* [COMPLETE THE FOLLOWING]
1 – Answer these questions from the page on accessing COG data.
(a) Which collection from CCMEO's datacube does the header example use?
(b) What compression method does the printed profile of the remote COG report?
(c) According to the tip, what happens to the data if the reading window does not align with the file's internal tiling?
2 – Reproduce the COG data page word for word, from "# Define a bounding" up to and including "catalog = pystac_client.Client.open(stac_root)".

* [EXTRACTED TEXT]
START
Skip to content

Accessing COG Data

Examples on how to use python libraries to access and use COGs. Demonstrating one of the cloud optimized advantages, being able to access a portion of the data without having to download the entire file.

See https://guide.cloudnativegeo.org/

Using rasterio

pip install rasterio

The developers of the rasterio library provide additional examples of usage. For more details on the rasterio library, see the rasterio documentation.

Note

The following examples starts with a request to the CCMEO STAC API via the pystac-client library.

For more details on how to discover data through the STAC API, see the Interacting with CCMEO STAC API section

Read the header of a remote COG

In this code you will :

  • Query a STAC API with pystac-client to get link to a COG;
  • Read header metadata from a remote COG file

Info

This specific example uses the collection mrdem-30 from CCMEO's datacube

import pystac_client
import rasterio 

# Define a bounding box for an AOI (Ottawa) in EPSG:4326
bbox = [-75.8860,45.3157,-75.5261,45.5142]
bbox_crs = "EPSG:4326"

# Link to ccmeo datacube stac-api
stac_root = "https://datacube.services.geo.ca/stac/api"
catalog = pystac_client.Client.open(stac_root)

search = catalog.search(
    collections=['mrdem-30'], 
    bbox=bbox,
    ) 

# Get the link to the data asset for mrdem-30 dtm
links = []
for page in search.pages():
    for item in page:
        links.append(item.assets['dtm'].href)

# Read the header of a remote COG 
with rasterio.open(links[0]) as src:
    # Read the header of a COG
    print(src.tags())
    # >> {'AREA_OR_POINT': 'Area', 
    #     'TIFFTAG_DATETIME': '2024:06:13 12:00:00'}
    print(src.profile)
    # >> {'driver': 'GTiff', 'dtype': 'float32', 'nodata': -32767.0, 
    #   'width': 183687, 'height': 159655, 'count': 1, 
    #   'crs': CRS.from_epsg(3979), 'transform': Affine(30.0, 0.0, 
    #   -2454000.0, 0.0, -30.0, 3887400.0), 'blockxsize': 512, 
    #   'blockysize': 512, 'tiled': True, 'compress': 'lzw', 
    #   'interleave': 'band'}

Read a portion of a remote COG

In this code you will :

  • Query a STAC API with pystac-client to get link to a COG;
  • Read a portion of a remote COG based on an AOI with the window functionality;
  • Optionally write the portion locally inside a .tif file

Info

This specific example uses the collection mrdem-30 from CCMEO's datacube

Tip

COG'S file contains internal tiling that can be leverage by iterating on the src.block_windows() while reading. If the reading window does not align with the internal tiling of the file, the data will be resampled.
END
* [PROVIDED DATA]
START
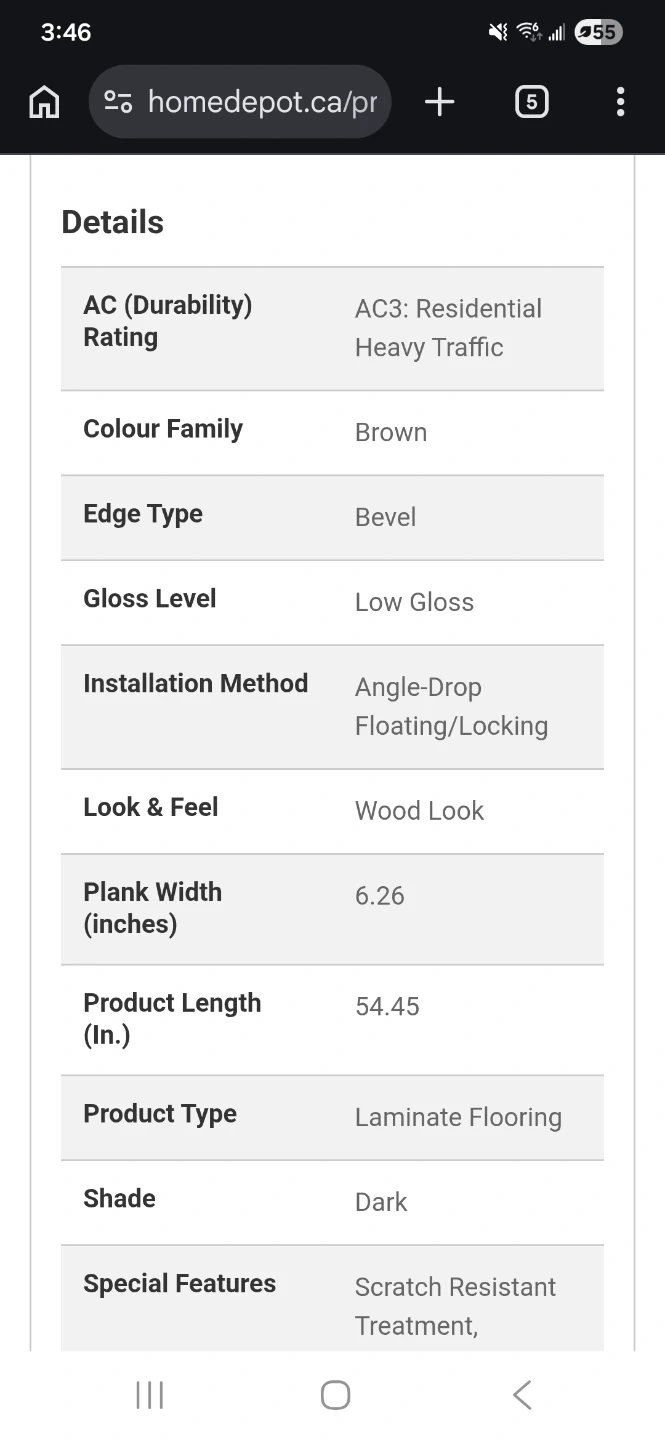
Task: Select the Plank Width value 6.26
Action: click(380, 896)
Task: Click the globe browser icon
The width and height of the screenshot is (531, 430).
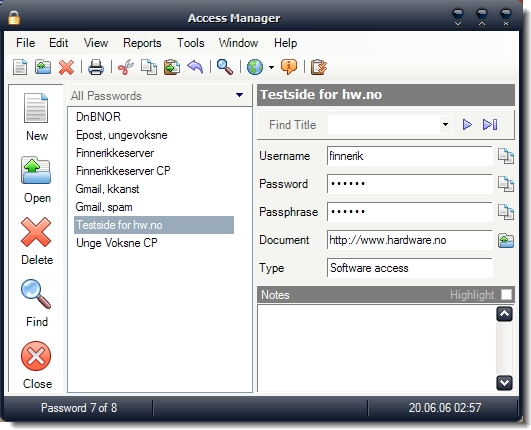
END
* [SOLUTIONS TO EACH TASK]
1 –
(a) mrdem-30
(b) lzw
(c) The data will be resampled.

2 –
# Define a bounding box for an AOI (Ottawa) in EPSG:4326
bbox = [-75.8860,45.3157,-75.5261,45.5142]
bbox_crs = "EPSG:4326"

# Link to ccmeo datacube stac-api
stac_root = "https://datacube.services.geo.ca/stac/api"
catalog = pystac_client.Client.open(stac_root)